Extract provided

START

[chuck-users] Intraspection - an example of what I'm attempting

Kassen signal.automatique at gmail.com
Tue Nov 9 16:38:36 EST 2010

Andrew, I'm replying to the list to this. I hope that's ok. It seems to me
like this was intended to go to the list as it doesn't seem especially

> Well, yes, I was referring to Java and C++, whose object model more
> closely matches what Chuck uses than what Scheme uses.

Yes, so "strongly typed" OO languages. I should have used that word, as
opposed to taking Scheme as a example of something very OO yet not
-typically- strongly typed (you can write strongly typed Scheme if you'd

> If you want to
> make Chuck more like Scheme, then that's a different (and very
> interesting) discussion.

Well, no. I like both but I see no need to combine them. I do think that
strategies like returning arrays as a way to enable us to go over trees are
nice and we can get inspired here and there.

END

Supplied information
START

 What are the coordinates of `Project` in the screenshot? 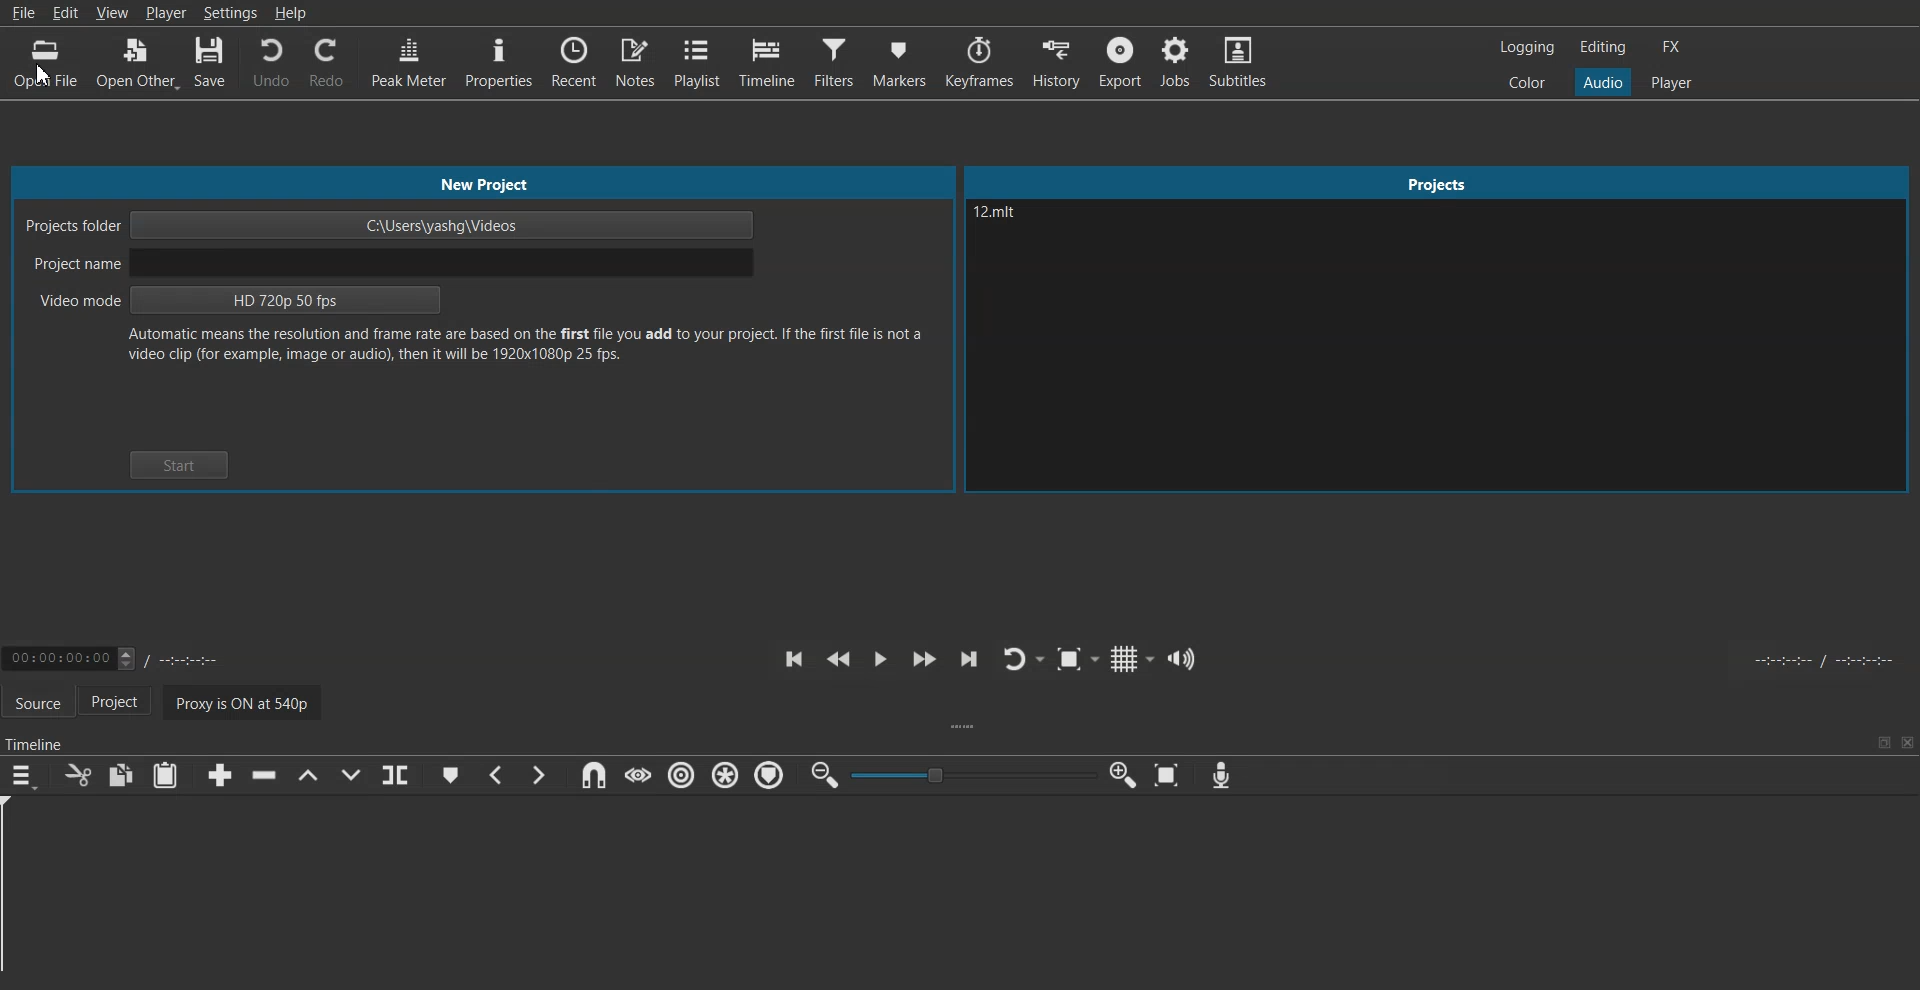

END

Work to complete
Transcribe the part of the mailing-list message about Chuck and Scheme above, starting at the words "Andrew, I'm replying" and ending after "what Scheme uses.".

Answer below
Andrew, I'm replying to the list to this. I hope that's ok. It seems to me
like this was intended to go to the list as it doesn't seem especially

> Well, yes, I was referring to Java and C++, whose object model more
> closely matches what Chuck uses than what Scheme uses.